| Given request |
Retype the material from the line with "Given: Click the Торги" to the line with "pos(601,129)", including both of those lines.

| Provided records |
Start

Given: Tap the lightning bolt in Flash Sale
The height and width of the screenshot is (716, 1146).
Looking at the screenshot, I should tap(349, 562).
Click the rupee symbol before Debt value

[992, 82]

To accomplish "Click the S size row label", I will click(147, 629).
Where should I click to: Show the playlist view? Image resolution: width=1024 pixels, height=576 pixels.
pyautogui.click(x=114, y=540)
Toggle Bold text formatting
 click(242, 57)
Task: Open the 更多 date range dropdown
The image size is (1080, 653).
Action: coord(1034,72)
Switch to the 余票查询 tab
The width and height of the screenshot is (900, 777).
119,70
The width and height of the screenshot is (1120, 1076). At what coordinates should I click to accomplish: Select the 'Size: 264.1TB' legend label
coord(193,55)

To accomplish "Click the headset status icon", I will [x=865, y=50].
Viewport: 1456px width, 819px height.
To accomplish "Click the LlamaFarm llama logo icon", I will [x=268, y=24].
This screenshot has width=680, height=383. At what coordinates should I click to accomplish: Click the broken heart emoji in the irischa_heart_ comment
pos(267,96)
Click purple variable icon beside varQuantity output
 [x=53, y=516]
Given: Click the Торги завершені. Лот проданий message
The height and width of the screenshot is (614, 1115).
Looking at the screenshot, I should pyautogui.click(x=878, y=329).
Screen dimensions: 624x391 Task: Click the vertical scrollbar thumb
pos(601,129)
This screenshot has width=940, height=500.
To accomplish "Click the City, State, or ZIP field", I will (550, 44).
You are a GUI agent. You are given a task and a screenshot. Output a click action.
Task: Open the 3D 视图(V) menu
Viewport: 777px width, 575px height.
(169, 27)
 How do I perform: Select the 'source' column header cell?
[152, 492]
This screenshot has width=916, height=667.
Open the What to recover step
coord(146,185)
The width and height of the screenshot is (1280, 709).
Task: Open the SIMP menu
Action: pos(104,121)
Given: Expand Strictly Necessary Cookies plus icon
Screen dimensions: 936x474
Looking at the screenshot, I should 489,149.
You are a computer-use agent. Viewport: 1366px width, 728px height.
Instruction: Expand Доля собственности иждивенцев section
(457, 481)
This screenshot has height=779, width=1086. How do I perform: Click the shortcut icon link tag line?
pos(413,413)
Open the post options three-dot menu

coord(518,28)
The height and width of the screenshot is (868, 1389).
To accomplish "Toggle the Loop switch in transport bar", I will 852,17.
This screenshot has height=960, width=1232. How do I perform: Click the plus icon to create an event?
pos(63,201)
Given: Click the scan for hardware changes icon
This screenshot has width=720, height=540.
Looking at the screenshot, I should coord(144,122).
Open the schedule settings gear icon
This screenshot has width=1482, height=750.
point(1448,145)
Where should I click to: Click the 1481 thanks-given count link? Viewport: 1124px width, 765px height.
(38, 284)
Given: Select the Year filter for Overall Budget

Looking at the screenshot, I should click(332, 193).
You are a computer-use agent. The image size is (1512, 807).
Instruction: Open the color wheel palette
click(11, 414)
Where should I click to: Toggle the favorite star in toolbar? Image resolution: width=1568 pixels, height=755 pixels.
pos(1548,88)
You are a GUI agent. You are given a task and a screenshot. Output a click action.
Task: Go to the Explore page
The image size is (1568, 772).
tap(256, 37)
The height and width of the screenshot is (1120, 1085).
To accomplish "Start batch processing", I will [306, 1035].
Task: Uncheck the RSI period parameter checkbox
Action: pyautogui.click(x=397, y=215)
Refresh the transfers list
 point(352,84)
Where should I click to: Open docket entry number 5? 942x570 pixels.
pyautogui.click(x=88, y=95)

End

| Problem solution |
Given: Click the Торги завершені. Лот проданий message
The height and width of the screenshot is (614, 1115).
Looking at the screenshot, I should pyautogui.click(x=878, y=329).
Screen dimensions: 624x391 Task: Click the vertical scrollbar thumb
pos(601,129)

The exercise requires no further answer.